**Passage shown**.

☆ ☆ ☆ ☆

While Pororo is the most beloved character in Korea, “Tayo, the Little Bus” is more popular overseas. The number of Tayo’s YouTube views is five times more than that of world-famous “Thomas & Friends.” In fact, we doubted that the Tayo bus character would be a success. But it turned out to be hugely popular. I think much of the credit should go to its story-telling, just as seen in Pororo. The animation series portray the adventures of Tayo, a little blue bus, and his vehicle friends. For example, some vehicles such as a fire truck and an excavator are frustrated with something, and Tayo helps them out.
Tayo created a rare bus craze in Seoul in 2014. Marking Public Transportation Day, Seoul City released four buses decorated with characters that appear in “Tayo, the Little Bus.” A lot of curious children waited in long lines to get on the “Tayo buses” featuring the characters that they had only seen in the animation series. The Tayo bus ride event drew some 60-thousand children. Not only here in Korea, “Tayo” has also enjoyed great popularity abroad, as evidenced by the fact it gets more than 100 million YouTube hits each month. The two characters, Pororo and Tayo, are creating various added values.
There are more than 2,500 kinds of character products, and we’re working with over 200 partner firms in Korea alone. Thanks to the explosive popularity of the Pororo animation series, many people looked for character products. So we developed relevant goods ourselves. The products are mostly toys, but we have also published Pororo books for educational purposes. In addition, we have set up some interesting places based on our animation characters, such as Pororo Park, which is a theme park, and Tayo Kids’ Café. The theme park project turned out well both in Korea and overseas. There are eight Pororo theme parks in China, and even more will be created. Singapore has one such park, while a water park based on the theme of Pororo is found in Thailand. A Pororo theme park will also be launched in Malaysia soon.
Commemorating the 10th anniversary of Pororo’s birth in 2013, the Korea Creative Content Agency announced that the brand value of Pororo was estimated at 770 million US dollars, with its economic effect reaching 5.2 billion dollars. Now, five years later, the value has increased further to lead to the creation of Pororo-themed parks and kids’ cafés. On a positive note, the character is being commercialized through various new channels.
You can find augmented reality or AR videos featuring Pororo on YouTube. In the videos, Pororo appears in real life, and has fun and interacts with a human girl. As a content provider, we’re planning and trying various AR or VR adaptations of content. Currently, we’re developing a program called the “AI speaker,” which can directly communicate with children. If children say something, the speaker answers and talks with them. We hope to grow into a general content and character developer, like Disney, and promote more Korean-made characters in foreign countries.

☆ ☆ ☆ ☆

**Information supplied**.

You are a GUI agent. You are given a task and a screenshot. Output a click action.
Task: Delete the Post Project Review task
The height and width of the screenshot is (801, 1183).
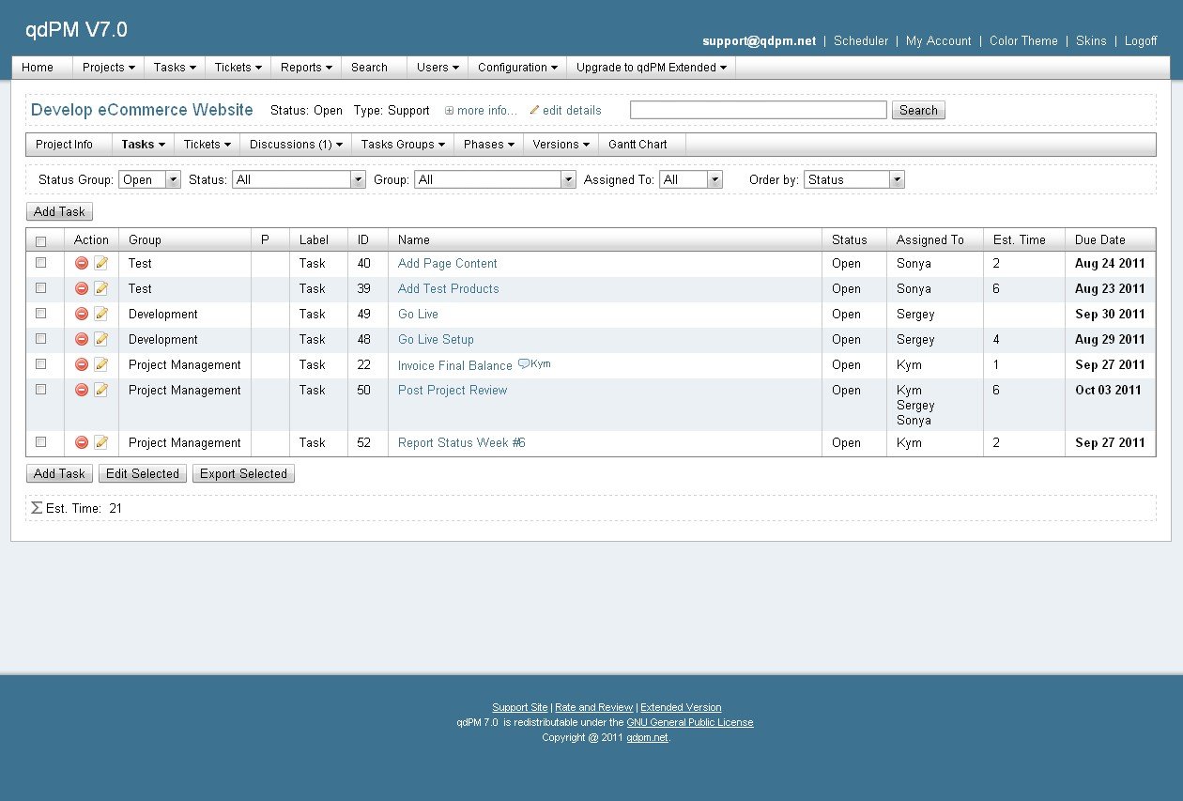point(82,391)
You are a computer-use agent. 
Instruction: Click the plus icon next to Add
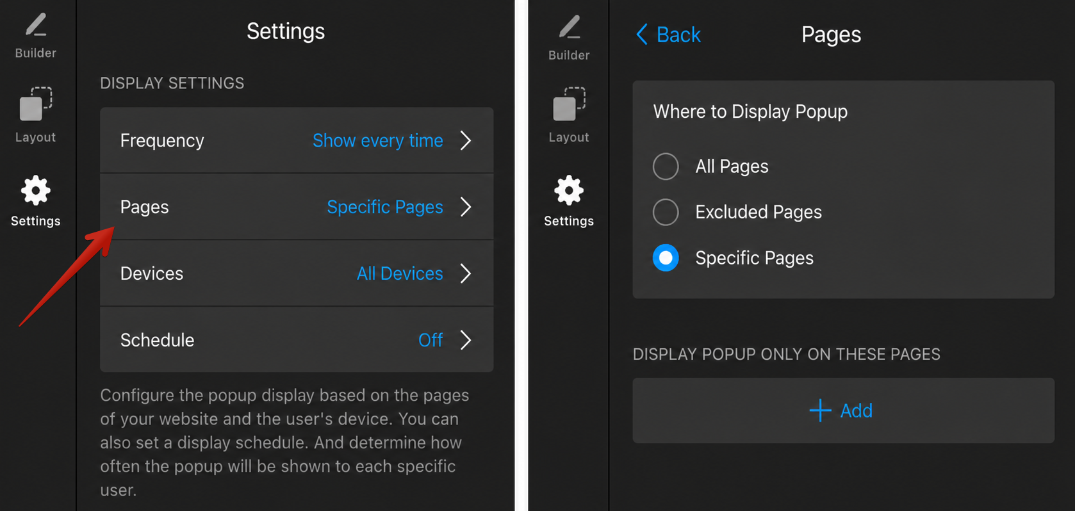(820, 410)
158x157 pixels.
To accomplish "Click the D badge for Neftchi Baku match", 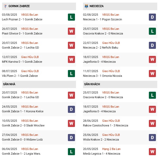I will click(x=153, y=45).
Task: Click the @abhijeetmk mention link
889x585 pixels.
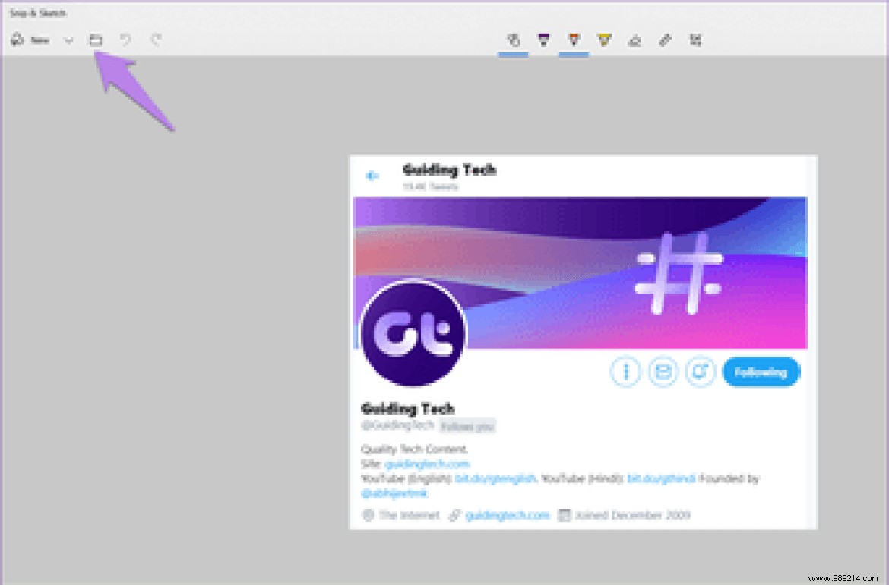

☆ ☆ ☆ ☆

**Your instructions**. Please list every country outside Korea that the passage about Pororo and Tayo names as having, or soon getting, a Pororo theme park or water park.

**Result for this exercise**. China, Singapore, Thailand, Malaysia